Lee Cougan is looking to take a slice of the XC pie with the all-new Crossfire Trail, a 120mm travel, 29" affair. Slotting into the lineup alongside the 100mm travel Crossfire 428, this new platform is the Italian brand's answer to the technical savagery that now litters XCO courses the world over.
A slacker 67.5° head tube angle is paired with a steeper 75.5° on a flex-pivot suspension platform with a frame design that takes an unusual approach to improving torsional stiffness.

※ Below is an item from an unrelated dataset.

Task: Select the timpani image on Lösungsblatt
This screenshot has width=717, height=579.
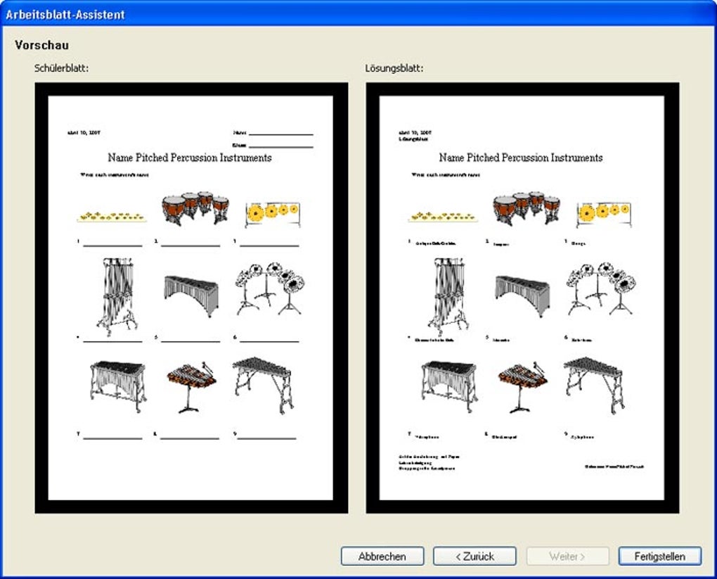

Crossfire Trail Details• Carbon Frame
• 29" wheels
• 120mm fork
• 120mm rear wheel travel
• 67.5° head angle
• 75.5° seat angle
• 430mm chainstays
• Starting Price: €5,249 /$6,399 USD (RE Eagle with MicroTech)
•
leecougan.com Some readers may be more familiar with Lee Cougan as an American brand, thanks to the incorporation of the US flag in its 1990s logo. Indeed, its origins are American, but its HQ now resides in North Eastern Italy (and has done for the last 15 years), sitting alongside
Basso Bikes under the umbrella of the Stardue Group. Basso and Lee Cougan share an R&D department; all their bikes are designed in Italy, but are still manufactured in Taiwan, the same as they ever were.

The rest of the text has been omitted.